> **MATERIAL SUPPLIED**
---
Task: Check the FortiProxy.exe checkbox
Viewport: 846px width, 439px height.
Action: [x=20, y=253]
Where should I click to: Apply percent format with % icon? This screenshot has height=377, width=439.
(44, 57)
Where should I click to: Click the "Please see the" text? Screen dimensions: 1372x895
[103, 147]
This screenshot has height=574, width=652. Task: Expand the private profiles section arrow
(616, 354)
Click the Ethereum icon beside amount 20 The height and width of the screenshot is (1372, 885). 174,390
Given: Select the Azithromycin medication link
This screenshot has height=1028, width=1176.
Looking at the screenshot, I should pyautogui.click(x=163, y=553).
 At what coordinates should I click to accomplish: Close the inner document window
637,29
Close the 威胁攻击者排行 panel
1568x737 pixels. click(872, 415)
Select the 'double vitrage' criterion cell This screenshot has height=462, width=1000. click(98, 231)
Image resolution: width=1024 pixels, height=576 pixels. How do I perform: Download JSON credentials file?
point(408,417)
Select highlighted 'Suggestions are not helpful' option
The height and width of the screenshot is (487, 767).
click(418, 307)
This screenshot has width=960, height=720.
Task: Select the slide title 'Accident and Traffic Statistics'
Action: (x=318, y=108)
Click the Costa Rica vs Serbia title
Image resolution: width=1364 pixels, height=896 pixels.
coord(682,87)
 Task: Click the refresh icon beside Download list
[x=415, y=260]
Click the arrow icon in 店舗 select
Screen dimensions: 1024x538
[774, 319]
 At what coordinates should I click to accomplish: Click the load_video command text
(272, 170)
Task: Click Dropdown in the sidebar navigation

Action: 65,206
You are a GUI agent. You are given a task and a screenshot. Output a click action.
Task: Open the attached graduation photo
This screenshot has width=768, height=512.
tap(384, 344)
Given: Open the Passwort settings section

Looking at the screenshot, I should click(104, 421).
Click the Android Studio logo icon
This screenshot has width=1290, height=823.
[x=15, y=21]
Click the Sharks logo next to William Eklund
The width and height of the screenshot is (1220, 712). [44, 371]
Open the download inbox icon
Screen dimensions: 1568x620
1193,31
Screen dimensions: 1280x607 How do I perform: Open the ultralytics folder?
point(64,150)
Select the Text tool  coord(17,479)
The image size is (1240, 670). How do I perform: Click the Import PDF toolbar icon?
---
> **PROBLEM STATEMENT**
What you return must be the lines from the line holding "Select the Text" through the final line of the material, word for word, and nothing more.

> **OUTPUT FOR THIS EXERCISE**
Select the Text tool  coord(17,479)
The image size is (1240, 670). How do I perform: Click the Import PDF toolbar icon?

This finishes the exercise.